Concise Binary Object Representation (CBOR)
draft-ietf-cbor-7049bis-16

Note: This ballot was opened for revision 14 and is now closed.

Benjamin Kaduk (was Discuss) Yes

Comment (2020-09-27 for -15)
Just one nit left in the -15:

s/also MUST have matching streaming security mechanism/also MUST have a matching streaming security mechanism/

Erik Kline Yes

Comment (2020-09-08 for -14)
[[ questions ]]

[ section 3.3 ]

* Is it worth comparing and contrasting this encoding format with RFC 4506
  section 4.6?  Are they identical?


[[ comments ]]

[ section 1 ]

* I suppose XDR (4506) isn't well-known anymore.  :-(
  (no edits necessary, just a comment)


[[ nits ]]

[ section 1.2 ]

* "does not include following extraneous data"
  Is "following" important, or is it just "does not include other
  extraneous data"?

[ section 3.4.1 ]

* Perhaps "another type or that" -> "another type or a text string that"

[ section 5.6 ]

* Perhaps "Not accept maps duplicate keys"
  -> "Not accept maps with duplicate keys"?

Martin Duke No Objection

Murray Kucherawy No Objection

Comment (2020-09-10 for -14)
No email
send info
I regret that due to time constraints this week, I only reviewed the diff against RFC7049.  But what I saw there looked good to me.

Robert Wilton No Objection

Comment (2020-09-09 for -14)
Hi,

Thank you for your work on this document, and bringing this to full standard.  Since I'm a big fan of CBOR and try to evangelize it whenever possible I'm please to see this happening.

However, I have one minor annoyance with CBOR, which is the range of negative numbers that are encoded in major type 1.  My gripe is that the encoding allows for negative integers that are not easily representable in a simple form in most programming languages without using something equivalent to BigInteger.

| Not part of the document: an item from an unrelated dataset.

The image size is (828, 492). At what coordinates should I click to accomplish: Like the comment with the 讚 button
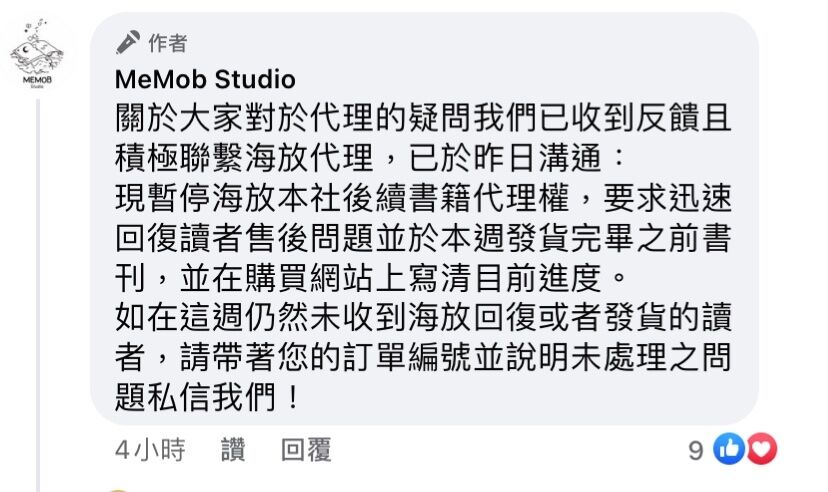click(233, 450)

E.g., all values below -2^63 won't fit into a int64 type, and the value 2^64 won't even fit into an uint64 that was used to represent a negative number (obviously unless it followed the CBOR encoding semantics of being offset by 1)

For a generic decoder I presume that this isn't an issue since it can fallback to something like BigInteger.  But for other decoders handling normal sized integer datatypes I would presume that they would effectively presumably regard anything smaller than -2^63 as not well-formed for their specific problem domain.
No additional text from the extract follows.